*WHAT IS EXPECTED*. A single number is required: how many lines in the data below contain "computer".

*RECORD SET*.
+++

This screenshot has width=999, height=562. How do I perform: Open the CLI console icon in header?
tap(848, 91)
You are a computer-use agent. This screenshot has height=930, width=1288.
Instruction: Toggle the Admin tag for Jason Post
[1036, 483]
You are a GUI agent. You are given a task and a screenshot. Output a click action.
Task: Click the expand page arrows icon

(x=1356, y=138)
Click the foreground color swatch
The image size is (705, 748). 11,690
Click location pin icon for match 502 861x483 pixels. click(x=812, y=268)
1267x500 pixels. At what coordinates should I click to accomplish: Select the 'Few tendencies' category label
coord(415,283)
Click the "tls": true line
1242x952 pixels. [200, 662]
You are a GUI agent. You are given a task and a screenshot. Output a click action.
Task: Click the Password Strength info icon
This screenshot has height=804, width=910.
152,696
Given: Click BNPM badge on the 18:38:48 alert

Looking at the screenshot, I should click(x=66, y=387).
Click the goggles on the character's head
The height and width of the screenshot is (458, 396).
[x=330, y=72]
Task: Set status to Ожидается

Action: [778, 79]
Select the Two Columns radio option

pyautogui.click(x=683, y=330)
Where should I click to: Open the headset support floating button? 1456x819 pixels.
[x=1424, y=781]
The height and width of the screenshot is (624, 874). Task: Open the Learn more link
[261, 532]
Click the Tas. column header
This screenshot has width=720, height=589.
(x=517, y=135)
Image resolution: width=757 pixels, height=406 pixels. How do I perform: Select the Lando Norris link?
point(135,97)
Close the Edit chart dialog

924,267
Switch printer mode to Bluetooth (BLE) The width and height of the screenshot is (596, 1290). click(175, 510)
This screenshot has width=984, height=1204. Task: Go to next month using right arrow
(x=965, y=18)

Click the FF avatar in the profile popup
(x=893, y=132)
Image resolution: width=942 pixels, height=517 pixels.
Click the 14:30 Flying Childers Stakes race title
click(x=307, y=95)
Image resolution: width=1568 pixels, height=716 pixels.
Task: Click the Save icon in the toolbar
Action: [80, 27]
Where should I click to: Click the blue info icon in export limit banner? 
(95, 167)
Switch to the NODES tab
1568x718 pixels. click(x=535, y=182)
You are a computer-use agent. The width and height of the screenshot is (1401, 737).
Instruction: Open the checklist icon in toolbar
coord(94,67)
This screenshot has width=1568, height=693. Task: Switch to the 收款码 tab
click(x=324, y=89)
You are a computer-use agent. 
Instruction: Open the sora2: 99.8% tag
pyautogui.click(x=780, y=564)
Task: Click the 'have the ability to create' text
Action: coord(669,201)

+++

*WRITTEN RESPONSE*. 3